WHAT IS NEEDED
Since only part of the material below is wanted, output exactly the lines from the one with "You are a computer-use" up to and including the one with "Open the Darknet".

** DATA TO EXAMINE follows **

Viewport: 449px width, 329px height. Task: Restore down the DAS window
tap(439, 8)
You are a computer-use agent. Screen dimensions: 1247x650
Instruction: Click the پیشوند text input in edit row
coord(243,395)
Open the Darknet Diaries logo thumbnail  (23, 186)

** End of DATA TO EXAMINE **
** DATA TO EXAMINE follows **

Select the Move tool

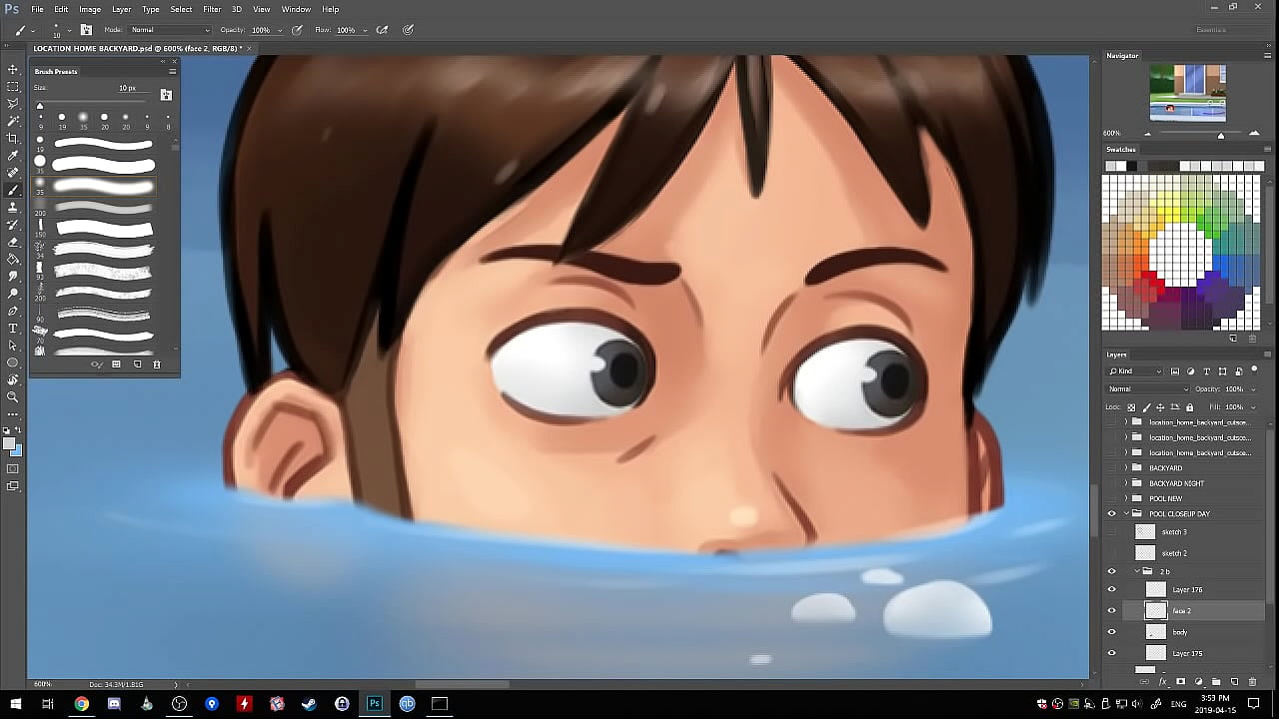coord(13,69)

** End of DATA TO EXAMINE **
** DATA TO EXAMINE follows **

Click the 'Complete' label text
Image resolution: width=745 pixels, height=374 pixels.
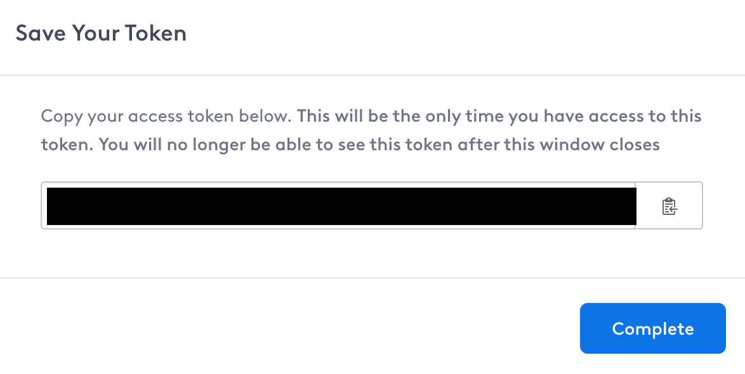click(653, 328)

** End of DATA TO EXAMINE **

OUTPUT FOR THIS TASK
You are a computer-use agent. Screen dimensions: 1247x650
Instruction: Click the پیشوند text input in edit row
coord(243,395)
Open the Darknet Diaries logo thumbnail  (23, 186)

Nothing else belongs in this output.